1. En esta fiesta de los Santos Arcángeles, el evangelio nos presenta el diálogo entre Jesús y Natanael. Jesús ve que Natanael se acerca, y lo alaba: “He aquí un verdadero israelita en quien no hay doblez.” Si el Señor nos viera llegar, ¿qué diría de nosotros? Es bueno pensarlo, porque podemos andar por la vida engañados y engañando a los demás: mostrando un exterior tan maravilloso que la gente habla de lo “buena persona” que somos, cuando en nuestro corazón hay muchas veces demasiada mentira y falsedad. Pero a ti, Señor, no puedo engañarte. Por eso te pido que me hagas ver qué hay en mi corazón que tú no apruebas ni alabas. Yo, Señor, desearía poder mostrarte siempre un corazón sin engaños, conforme a las palabras del poeta Sufí, Rumi: "En la Presencia de su Gloria, observa tu corazón de cerca, de modo que tus pensamientos no te avergüencen: porque él ve nuestras culpas, opiniones y deseos tan claros como un cabello en un vaso de leche pura."

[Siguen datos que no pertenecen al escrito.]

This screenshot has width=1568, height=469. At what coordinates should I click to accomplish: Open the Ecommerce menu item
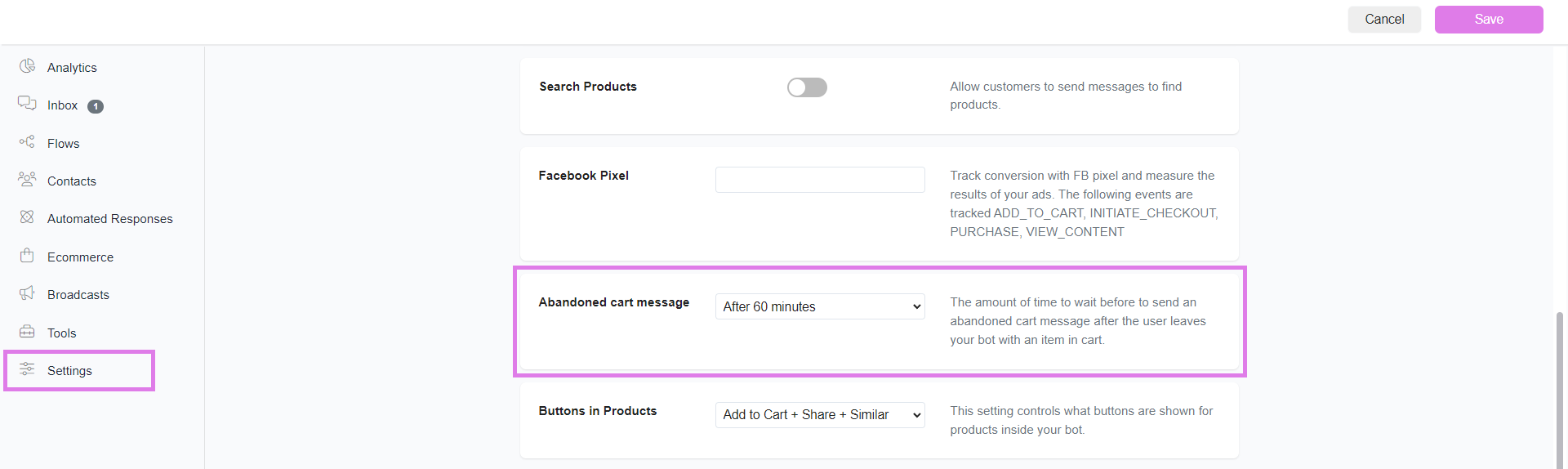80,257
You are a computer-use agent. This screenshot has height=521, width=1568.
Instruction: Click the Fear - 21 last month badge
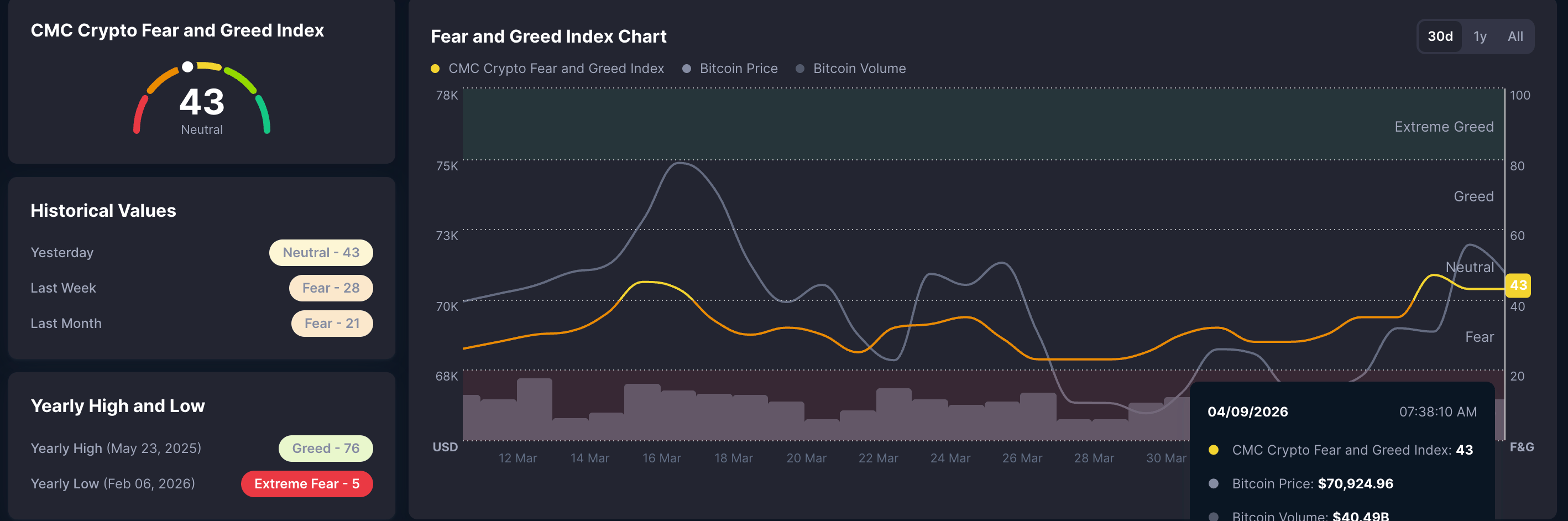(x=332, y=323)
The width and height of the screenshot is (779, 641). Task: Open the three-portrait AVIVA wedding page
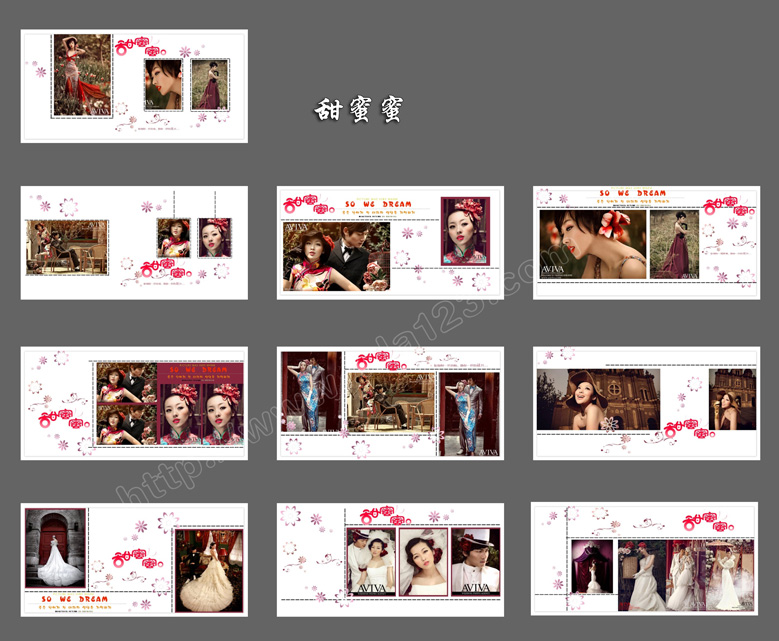(x=390, y=560)
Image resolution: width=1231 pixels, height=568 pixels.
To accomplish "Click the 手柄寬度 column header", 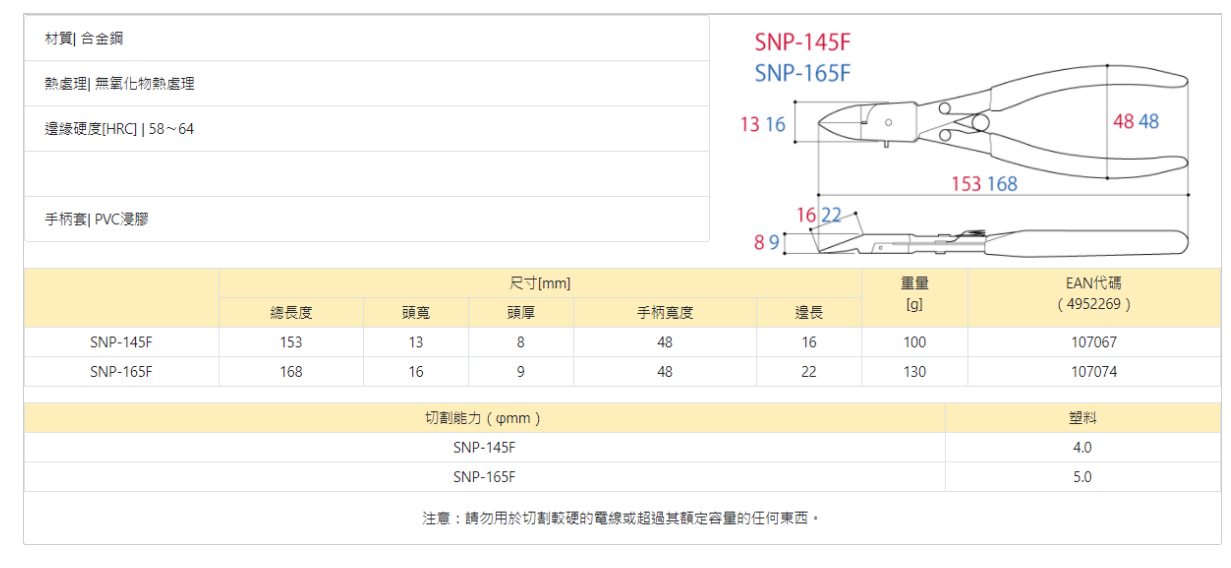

2. La conversación de Jesús con Natanael termina con una promesa: -“En verdad, en verdad os digo que veréis el cielo abierto y a los ángeles de Dios subir y bajar en torno al Hijo del Hombre.” Esta promesa nos la recuerda hoy la liturgia en la celebración de la fiesta de los Santos Arcángeles Miguel, Gabriel y Rafael. Los Ángeles son los mensajeros de Dios, siempre dispuestos a cumplir sus deseos. Benedicto XVI dice que los ángeles “llevan a Dios a los hombres, abren el cielo y así abren la tierra. Precisamente porque están en la presencia de Dios, pueden estar también muy cerca del hombre. En efecto, Dios es más íntimo a cada uno de nosotros de lo que somos nosotros mismos. Los ángeles hablan al hombre de lo que constituye su verdadero ser, de lo que en su vida con mucha frecuencia está encubierto y sepultado. Lo invitan a volver a entrar en sí mismo, tocándolo de parte de Dios.” Y concluye: “En este sentido, también nosotros, los seres humanos, deberíamos convertirnos continuamente en ángeles los unos para los otros, ángeles que nos apartan de los caminos equivocados y nos orientan siempre de nuevo hacia Dios.” En un canto de los negros norteamericanos se canta: “Día y noche van tus ángeles, Señor, conmigo.” Sí, Señor, que día y noche vengan tus ángeles conmigo. Que ellos me defiendan y me guíen por el camino recto.
3. Precisamente, en el evangelio de hoy vemos que Natanael viene a Jesús guiado por Felipe. Felipe había sido llamado por Jesús antes; había gustado ya la amistad del Señor. Pero no se ha guardado para él la alegría de esa amistad, sino que ha querido que la compartiera su amigo Natanael. ¿Sentimos nosotros necesidad de comunicar a los demás el gozo de nuestra amistad con Jesús?, como hizo Felipe ¿los llevamos a él? Si no es así, ¡es que nuestro encentro con Jesús ha sido muy pobre y nuestro amor al Señor es mezquino. San Pío X decía: «sin una vida interior sólida, sin una auténtica unión con Jesucristo, sin piedad verdadera, no se puede ser apóstol». Por eso, Señor, quiero cada día profundizar más y más en tu amor. Muéstranos tu rostro, Señor, concédenos saborear el gozo de tu amistad. Y que guiemos a nuestros hermanos en su búsqueda de Dios, que seamos para ellos verdaderos “ángeles”, es decir, “mensajeros de Dios” (que eso significa “ángel”) para revelar a los hombres el amor que Dios nos tiene a cada uno de nosotros. Hasta que un día, Señor, podamos verte cara a cara y adorarte eternamente en el cielo, junto con los ángeles y los santos.
A la luz de esta Palabra y estas reflexiones, pregúntate qué te pide el Señor... Háblale como a un amigo. Pídele perdón, dale gracias. … Escucha en tu corazón qué te dice el Señor. Pide que te ayude para poder llevar a la práctica los deseos que han surgido en tu corazón.